Is it ever neccessary to call cond_resched() if rt_hash_table[i].chain
is NULL? If not, the following looks cleaner to my eyes:

	for (i = 0; i <= rt_hash_mask; i++) {
		rth = rt_hash_table[i].chain;
		if (!rth)
			continue;

		spin_lock_bh(rt_hash_lock_addr(i));
		rth = rt_hash_table[i].chain;
		rt_hash_table[i].chain = NULL;
		spin_unlock_bh(rt_hash_lock_addr(i));

		...

-- 
Horms, California Edition


^ permalink raw reply	[flat|nested] 12+ messages in thread

* Re: [PATCH] IPV4 : Move ip route cache flush (secret_rebuild) from softirq to workqueue
  2007-11-16 19:50 ` Simon Horman
@ 2007-11-16 21:23   ` Eric Dumazet
  0 siblings, 0 replies; 12+ messages in thread
From: Eric Dumazet @ 2007-11-16 21:23 UTC (permalink / raw)
  To: Simon Horman; +Cc: David Miller, netdev@vger.kernel.org

Simon Horman a écrit :
> Is it ever neccessary to call cond_resched() if rt_hash_table[i].chain
> is NULL? If not, the following looks cleaner to my eyes:
> 
> 	for (i = 0; i <= rt_hash_mask; i++) {
> 		rth = rt_hash_table[i].chain;
> 		if (!rth)
> 			continue;
> 
> 		spin_lock_bh(rt_hash_lock_addr(i));
> 		rth = rt_hash_table[i].chain;
> 		rt_hash_table[i].chain = NULL;
> 		spin_unlock_bh(rt_hash_lock_addr(i));
> 
> 		...
> 

Well, it depends if the table is empty or not, and its size.

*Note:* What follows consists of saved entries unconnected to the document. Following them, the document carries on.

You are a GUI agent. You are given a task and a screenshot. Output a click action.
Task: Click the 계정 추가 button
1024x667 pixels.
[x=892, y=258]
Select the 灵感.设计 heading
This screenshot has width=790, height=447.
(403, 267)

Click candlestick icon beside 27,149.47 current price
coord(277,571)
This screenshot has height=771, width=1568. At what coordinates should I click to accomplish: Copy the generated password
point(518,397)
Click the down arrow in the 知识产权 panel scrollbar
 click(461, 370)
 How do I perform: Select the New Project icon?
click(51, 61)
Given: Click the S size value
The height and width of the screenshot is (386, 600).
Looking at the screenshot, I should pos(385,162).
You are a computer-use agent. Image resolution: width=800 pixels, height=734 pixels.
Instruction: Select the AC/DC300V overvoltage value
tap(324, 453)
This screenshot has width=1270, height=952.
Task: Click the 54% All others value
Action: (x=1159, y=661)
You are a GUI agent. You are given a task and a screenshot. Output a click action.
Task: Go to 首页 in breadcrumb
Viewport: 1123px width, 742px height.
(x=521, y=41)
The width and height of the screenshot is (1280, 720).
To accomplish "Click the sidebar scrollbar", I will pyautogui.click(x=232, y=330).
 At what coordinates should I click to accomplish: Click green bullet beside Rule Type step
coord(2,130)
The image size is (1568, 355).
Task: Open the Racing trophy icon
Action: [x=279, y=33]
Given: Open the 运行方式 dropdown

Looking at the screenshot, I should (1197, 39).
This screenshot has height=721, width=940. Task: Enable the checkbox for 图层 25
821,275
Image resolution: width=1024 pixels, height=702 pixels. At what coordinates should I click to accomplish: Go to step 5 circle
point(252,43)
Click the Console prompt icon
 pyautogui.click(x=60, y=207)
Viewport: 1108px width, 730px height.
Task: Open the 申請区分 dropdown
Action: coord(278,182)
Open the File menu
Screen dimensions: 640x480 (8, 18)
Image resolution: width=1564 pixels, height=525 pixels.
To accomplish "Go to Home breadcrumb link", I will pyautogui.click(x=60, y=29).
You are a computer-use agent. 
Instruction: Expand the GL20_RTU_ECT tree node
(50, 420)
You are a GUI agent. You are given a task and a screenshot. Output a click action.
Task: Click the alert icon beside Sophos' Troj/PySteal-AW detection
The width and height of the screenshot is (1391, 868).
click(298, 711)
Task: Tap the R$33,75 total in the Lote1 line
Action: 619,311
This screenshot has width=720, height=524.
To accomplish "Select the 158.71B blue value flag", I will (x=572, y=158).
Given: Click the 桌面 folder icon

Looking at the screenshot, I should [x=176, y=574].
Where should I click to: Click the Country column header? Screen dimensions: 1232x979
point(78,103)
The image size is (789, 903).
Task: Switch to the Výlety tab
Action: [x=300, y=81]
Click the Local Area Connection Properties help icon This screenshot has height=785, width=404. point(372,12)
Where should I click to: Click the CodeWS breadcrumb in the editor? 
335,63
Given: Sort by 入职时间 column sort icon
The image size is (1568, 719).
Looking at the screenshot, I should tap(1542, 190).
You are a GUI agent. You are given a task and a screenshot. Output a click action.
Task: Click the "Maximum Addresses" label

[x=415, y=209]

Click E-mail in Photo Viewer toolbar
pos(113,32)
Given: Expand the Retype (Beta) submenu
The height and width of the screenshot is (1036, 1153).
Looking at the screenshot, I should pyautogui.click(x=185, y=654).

Some RT tasks want to to be wakeup every ms for example.

With a 8MB hash table (one million slots on x86_64), the full scan is longer 
than 1 ms, even if no IRQ came and stole the cpu...


^ permalink raw reply	[flat|nested] 12+ messages in thread

* Re: [PATCH] IPV4 : Move ip route cache flush (secret_rebuild) from softirq to workqueue
  2007-11-16 16:40 [PATCH] IPV4 : Move ip route cache flush (secret_rebuild) from softirq to workqueue Eric Dumazet
  2007-11-16 19:50 ` Simon Horman
@ 2007-11-17  0:54 ` David Miller
  2007-11-17  9:41   ` Eric Dumazet
  1 sibling, 1 reply; 12+ messages in thread
From: David Miller @ 2007-11-17  0:54 UTC (permalink / raw)
  To: dada1; +Cc: netdev

From: Eric Dumazet <dada1@cosmosbay.com>
Date: Fri, 16 Nov 2007 17:40:27 +0100

> +	unsigned long fake = 0, *flag_ptr;
 ...
> +		/*
> +		 * This is a fast version of :
> +		 * if (process_context && need_resched())
> +		 */
> +		if (unlikely(test_bit(TIF_NEED_RESCHED, flag_ptr)))
> +			cond_resched();

Too much exposure to internals for me to apply this, really.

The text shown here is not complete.